Information given:
===============

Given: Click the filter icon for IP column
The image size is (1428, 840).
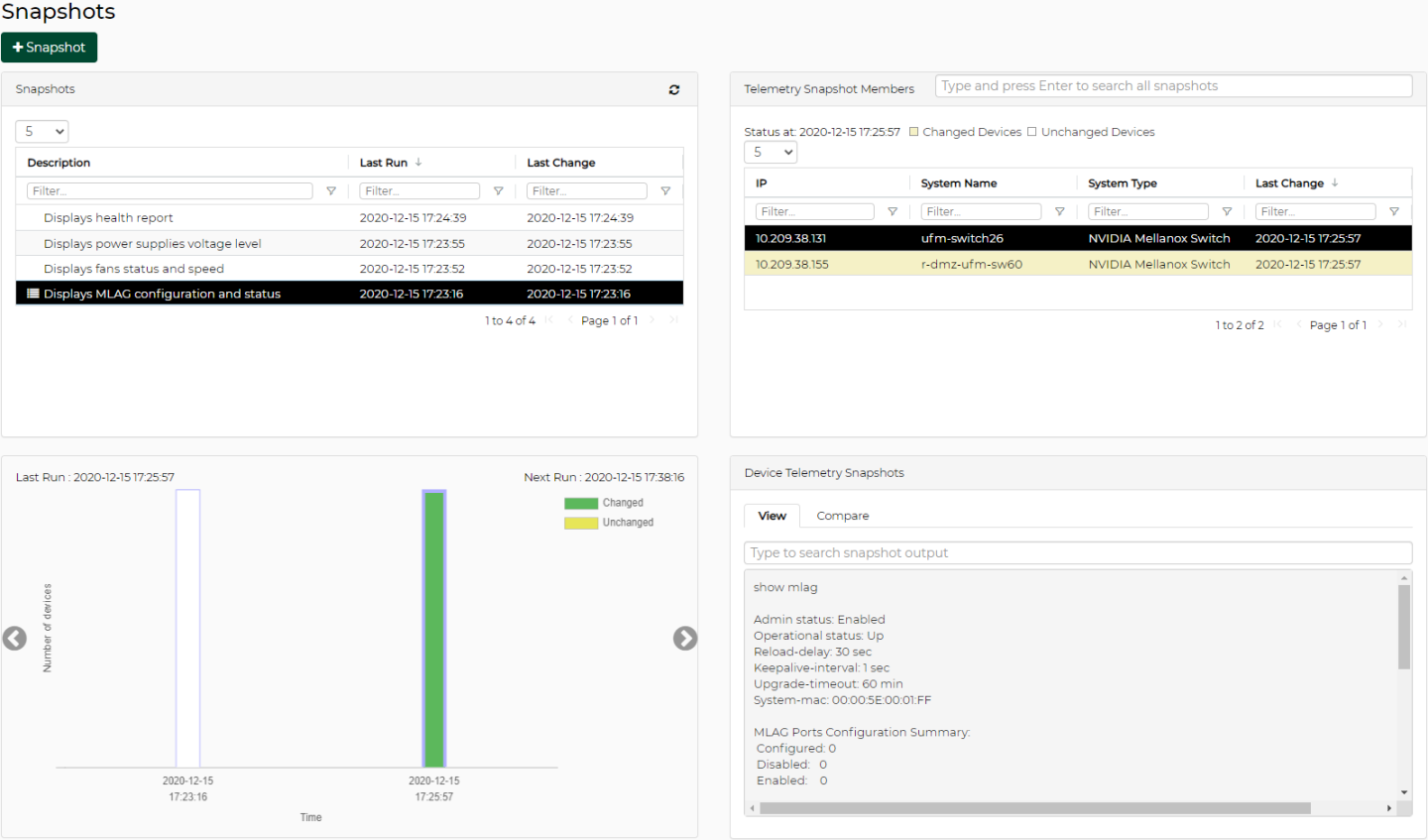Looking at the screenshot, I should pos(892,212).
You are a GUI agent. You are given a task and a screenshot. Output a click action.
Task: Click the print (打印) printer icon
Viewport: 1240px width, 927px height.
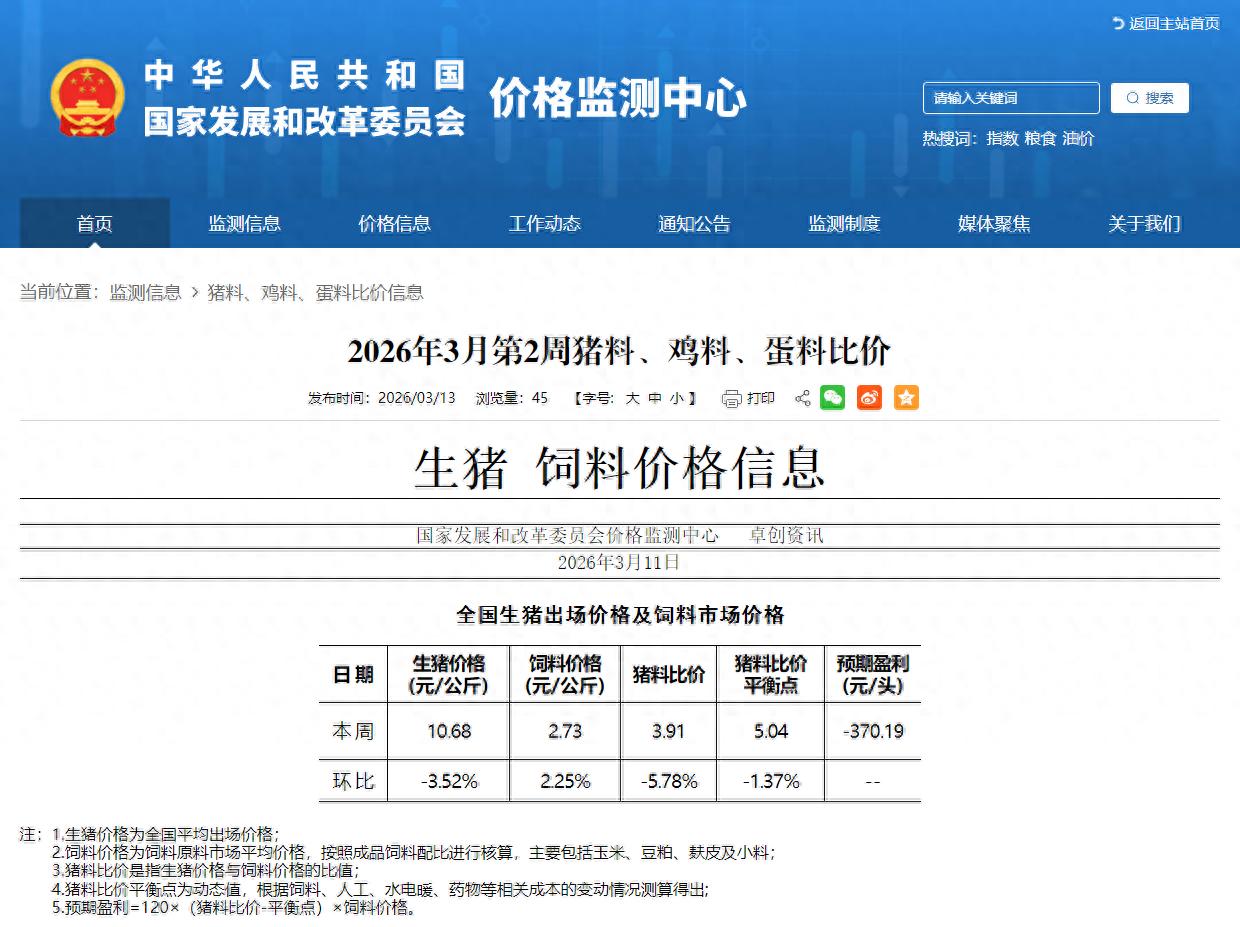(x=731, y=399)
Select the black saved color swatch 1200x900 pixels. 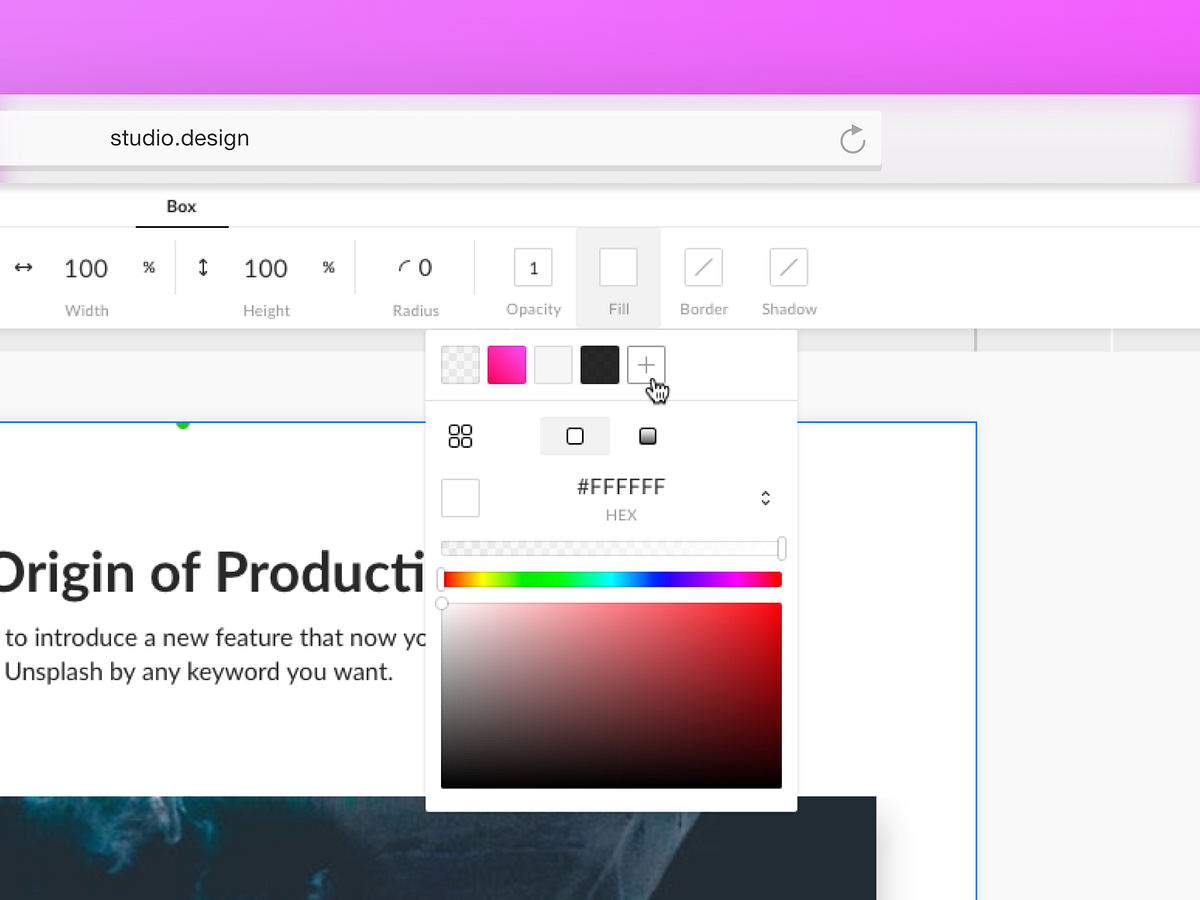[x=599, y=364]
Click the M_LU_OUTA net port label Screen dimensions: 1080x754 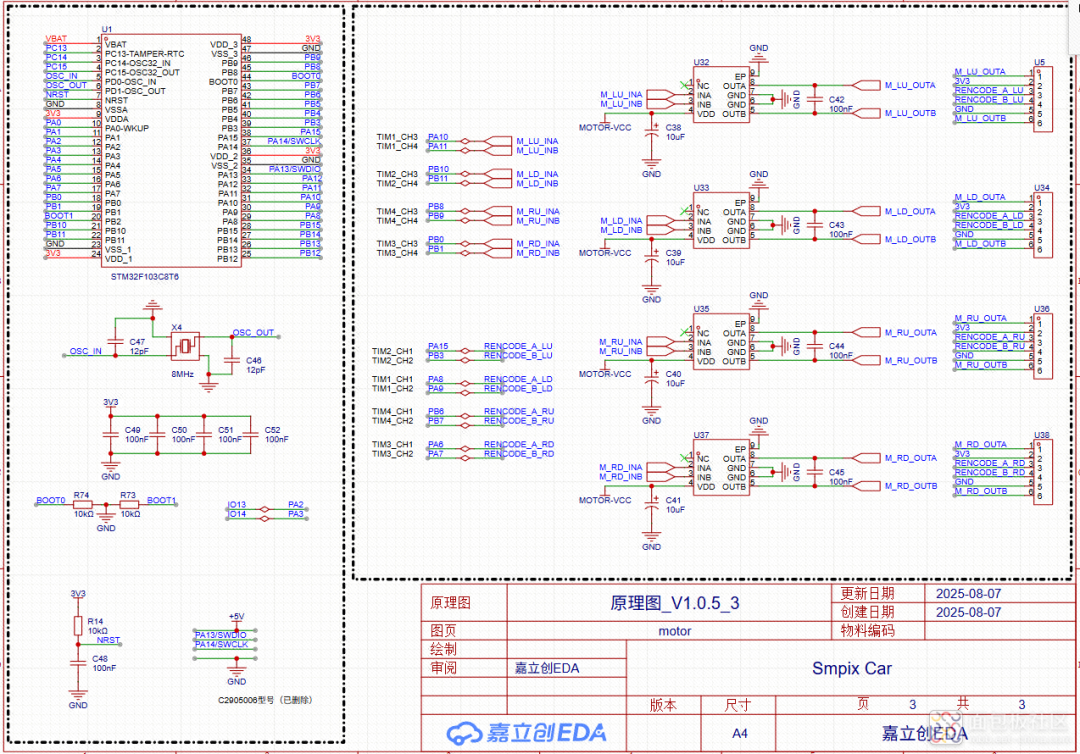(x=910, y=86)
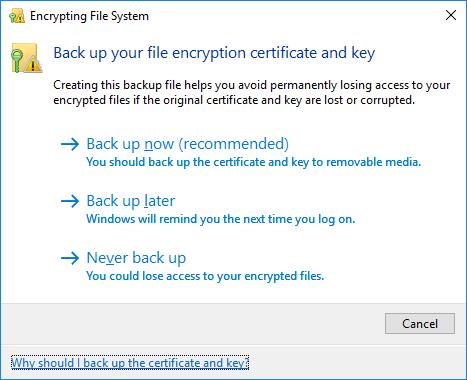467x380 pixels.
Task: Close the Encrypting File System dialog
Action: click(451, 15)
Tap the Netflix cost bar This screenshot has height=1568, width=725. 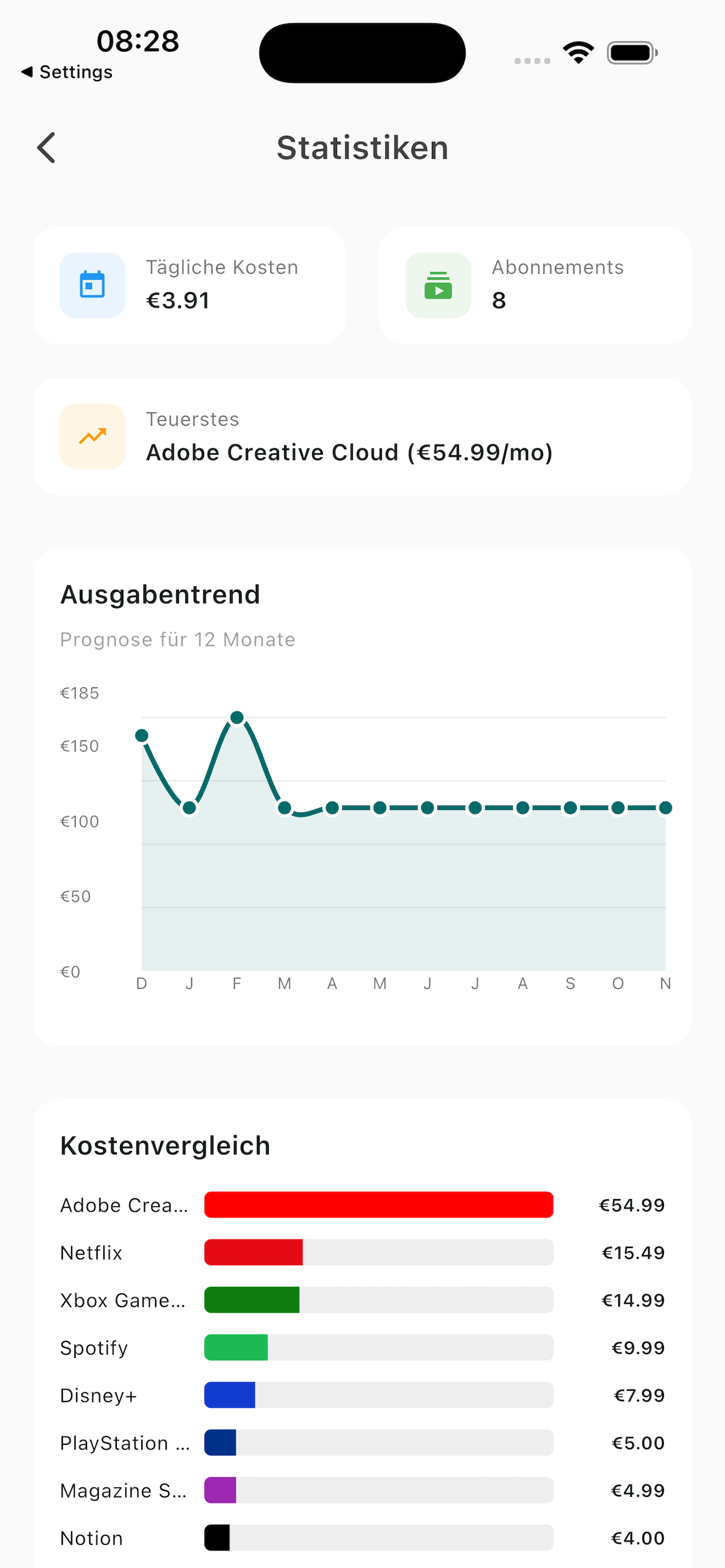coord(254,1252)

===============

Assigned task: Scan the material above for lines holding "icon" and copy each of them.

Task output:
Given: Click the filter icon for IP column
Task: Click the print (打印) printer icon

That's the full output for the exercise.